▶

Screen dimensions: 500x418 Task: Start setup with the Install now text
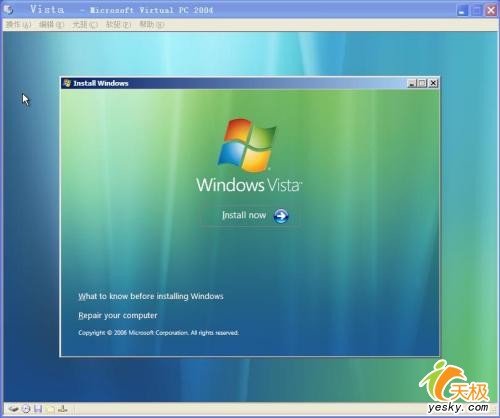click(244, 215)
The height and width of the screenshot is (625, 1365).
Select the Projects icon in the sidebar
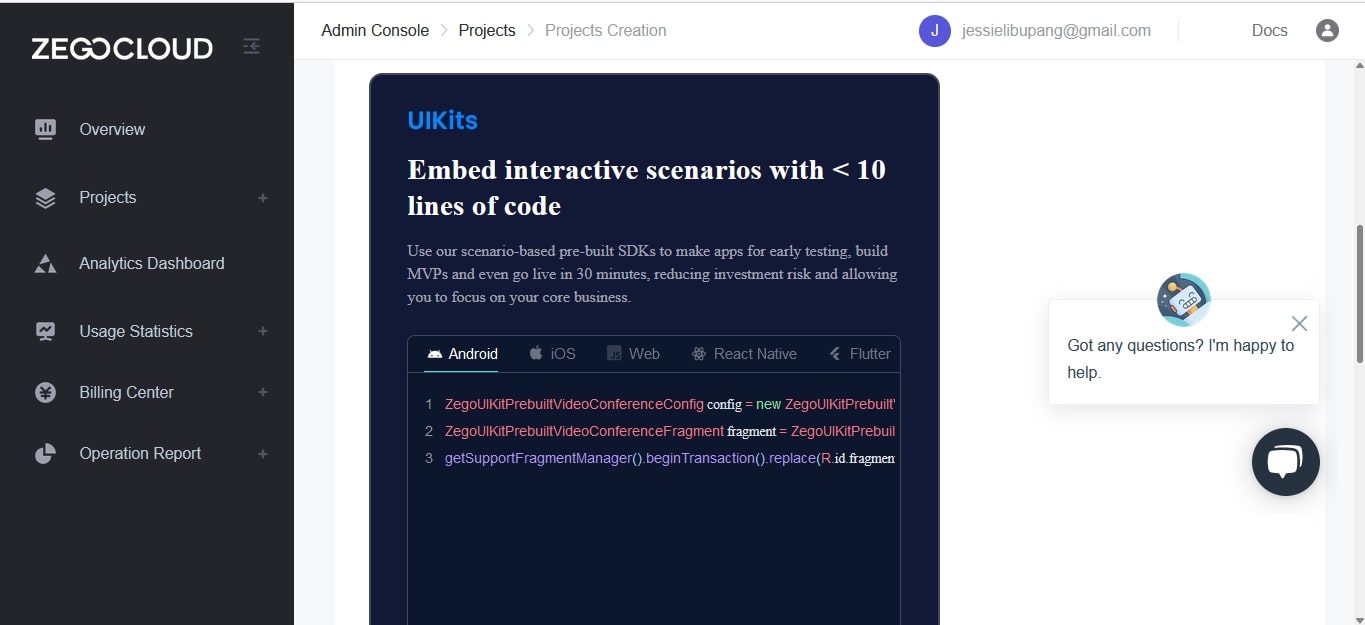[45, 197]
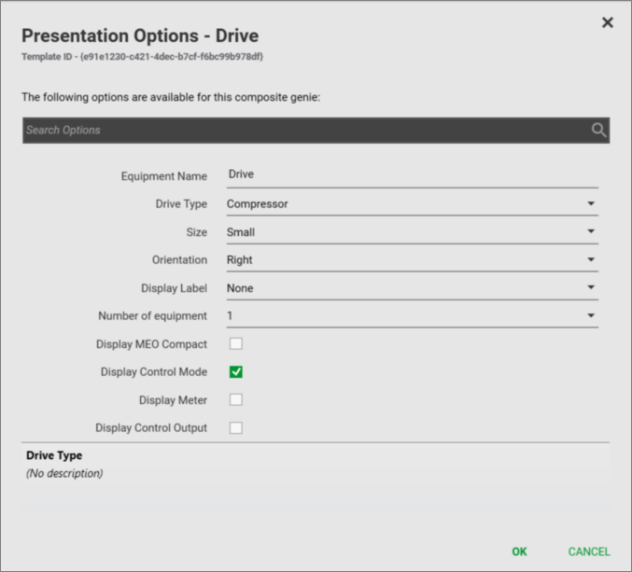The width and height of the screenshot is (632, 572).
Task: Expand the Display Label dropdown
Action: 411,288
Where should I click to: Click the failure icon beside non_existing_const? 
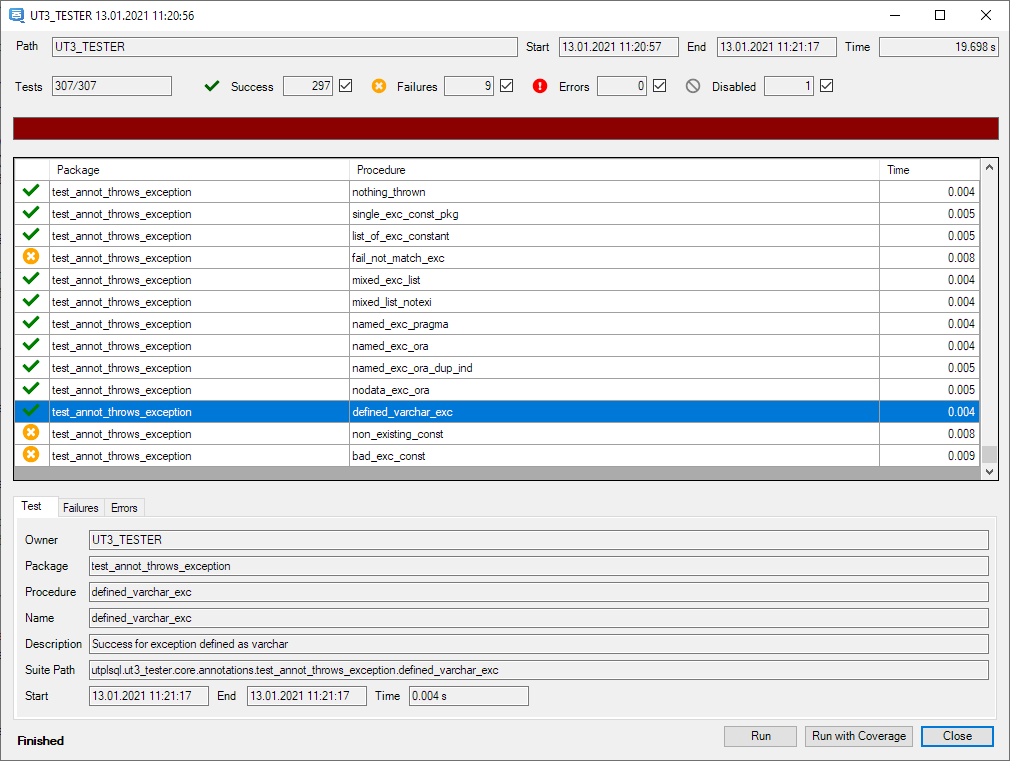pos(30,433)
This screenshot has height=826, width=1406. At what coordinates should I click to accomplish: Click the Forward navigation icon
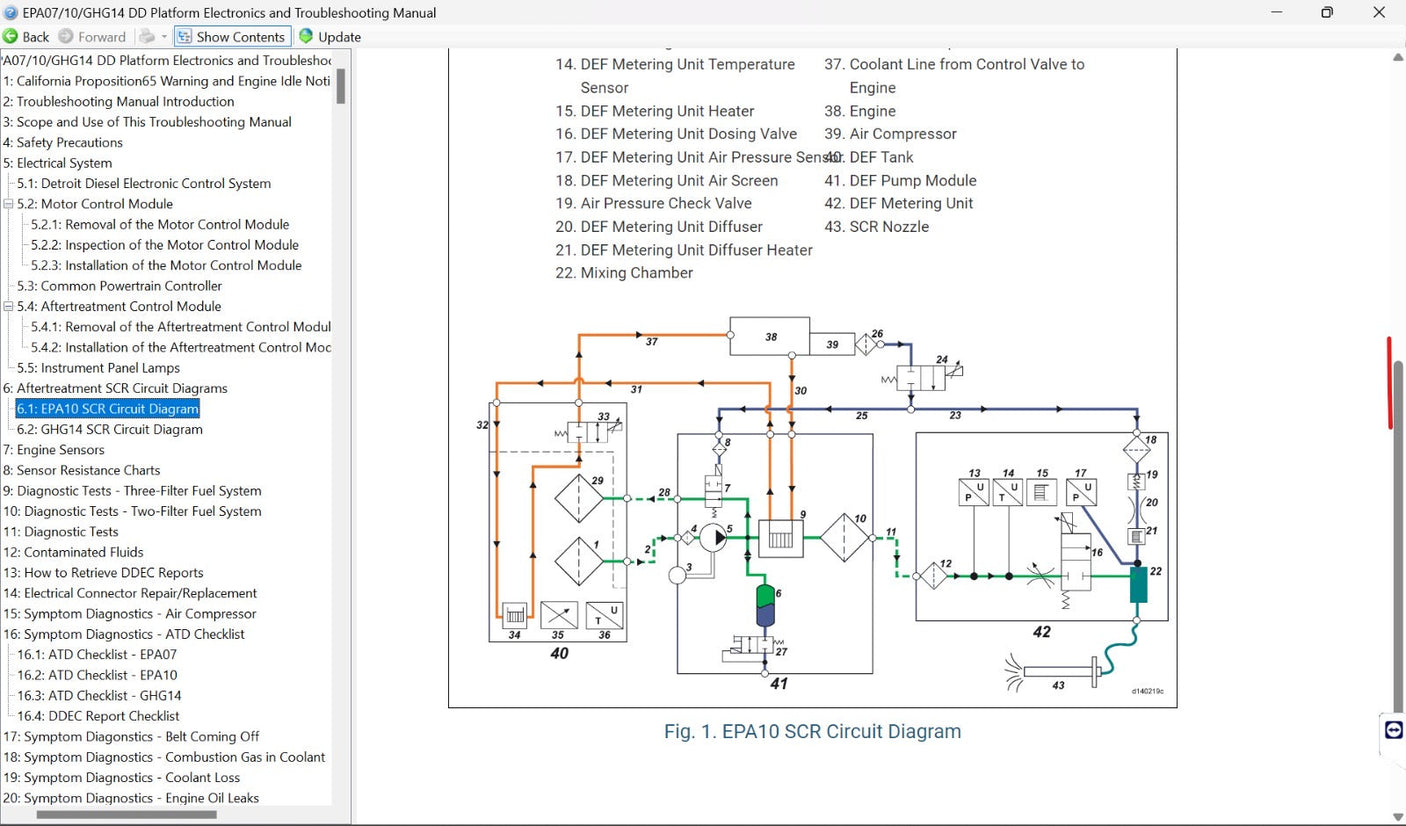(65, 36)
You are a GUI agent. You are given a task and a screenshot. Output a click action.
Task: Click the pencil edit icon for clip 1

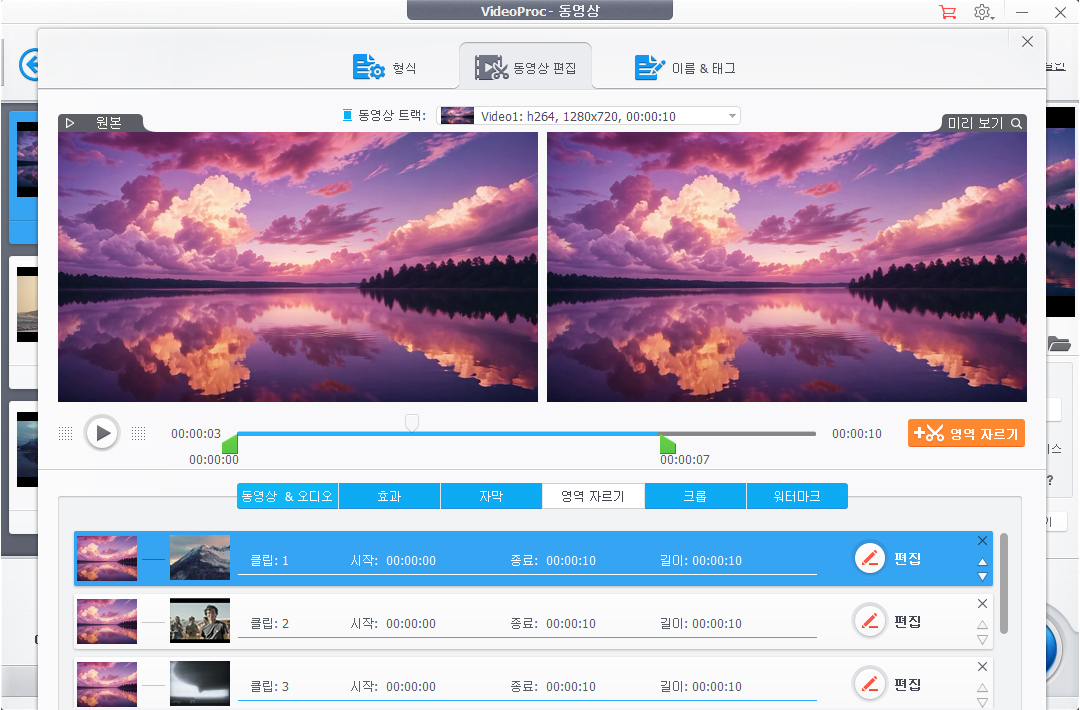(x=870, y=558)
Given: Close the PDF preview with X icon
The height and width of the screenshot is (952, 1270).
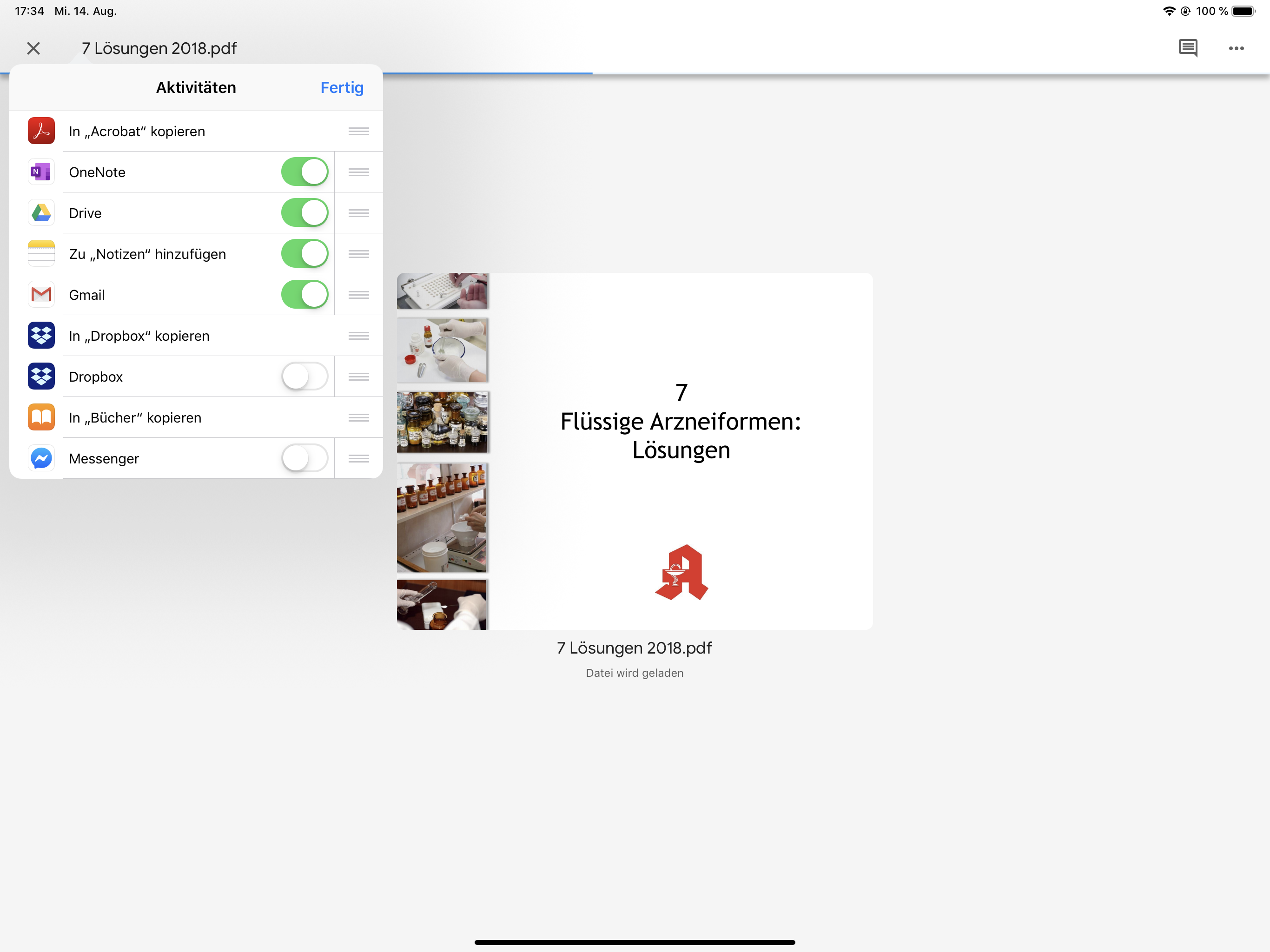Looking at the screenshot, I should pyautogui.click(x=33, y=48).
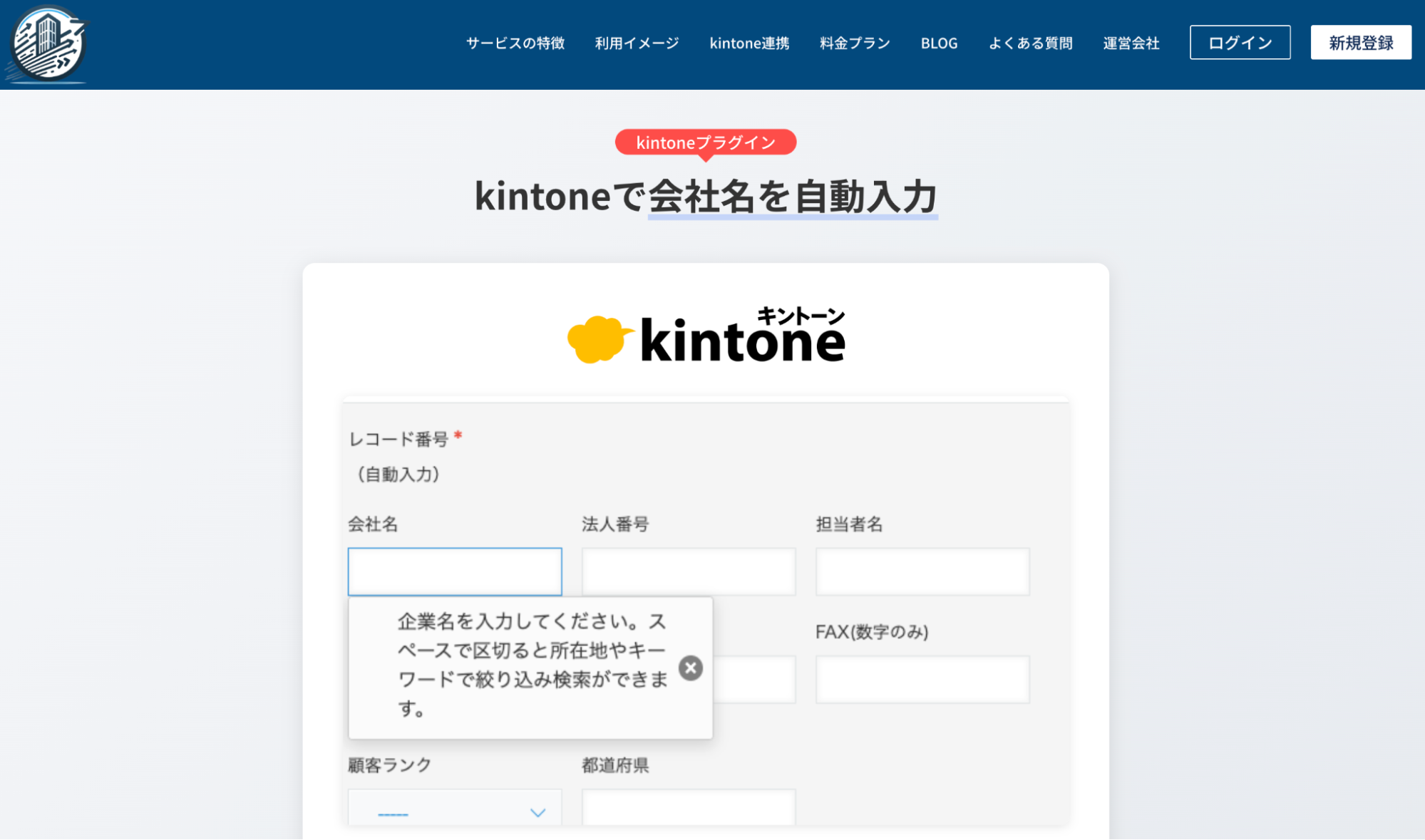This screenshot has width=1425, height=840.
Task: Select the FAX(数字のみ) input box
Action: pos(922,679)
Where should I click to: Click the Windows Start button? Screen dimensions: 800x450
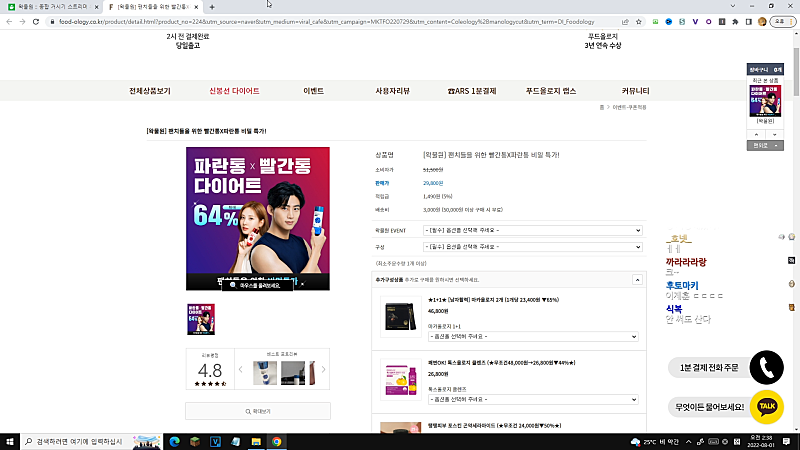pos(10,441)
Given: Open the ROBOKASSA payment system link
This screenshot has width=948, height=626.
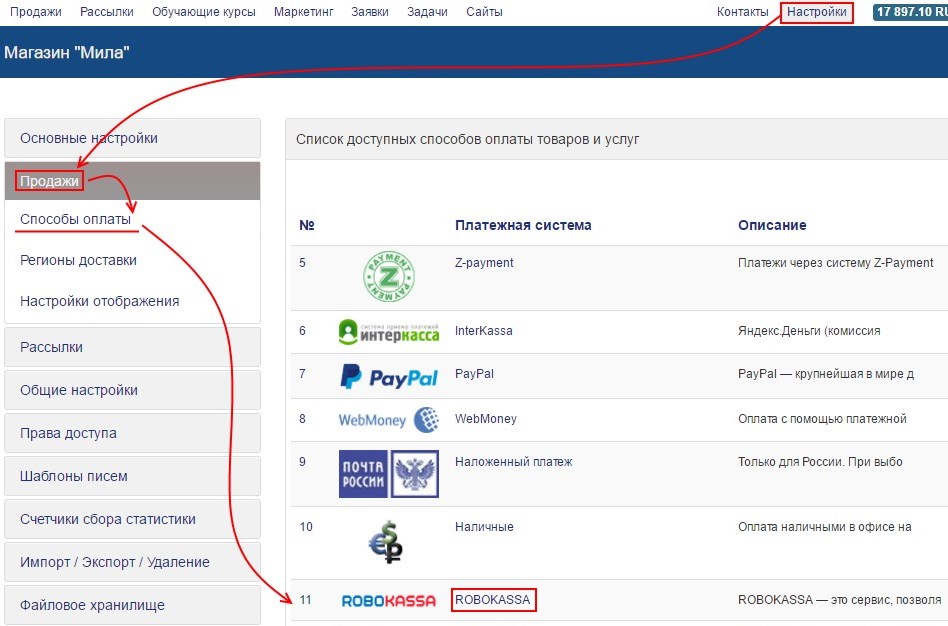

◀

Lay out the lines of the material above as a JSON list of strings, one string per line, skipping blank lines. Leave the pictures out of the answer.

**TASK RESULT**
[
  "Screen dimensions: 500x418 Task: Start setup with the Install now text",
  "click(244, 215)",
  "The height and width of the screenshot is (625, 1365).",
  "Select the Projects icon in the sidebar",
  "[45, 197]",
  "The width and height of the screenshot is (632, 572).",
  "Task: Expand the Display Label dropdown",
  "Action: 411,288",
  "Where should I click to: Click the failure icon beside non_existing_const? ",
  "pos(30,433)",
  "This screenshot has height=826, width=1406. At what coordinates should I click to accomplish: Click the Forward navigation icon",
  "(65, 36)",
  "You are a GUI agent. You are given a task and a screenshot. Output a click action.",
  "Task: Click the pencil edit icon for clip 1",
  "(x=870, y=558)",
  "Given: Close the PDF preview with X icon",
  "The height and width of the screenshot is (952, 1270).",
  "Looking at the screenshot, I should pyautogui.click(x=33, y=48).",
  "This screenshot has width=1425, height=840.",
  "Task: Select the FAX(数字のみ) input box",
  "Action: pos(922,679)",
  "Where should I click to: Click the Windows Start button? Screen dimensions: 800x450",
  "pos(10,441)",
  "Given: Open the ROBOKASSA payment system link",
  "This screenshot has width=948, height=626."
]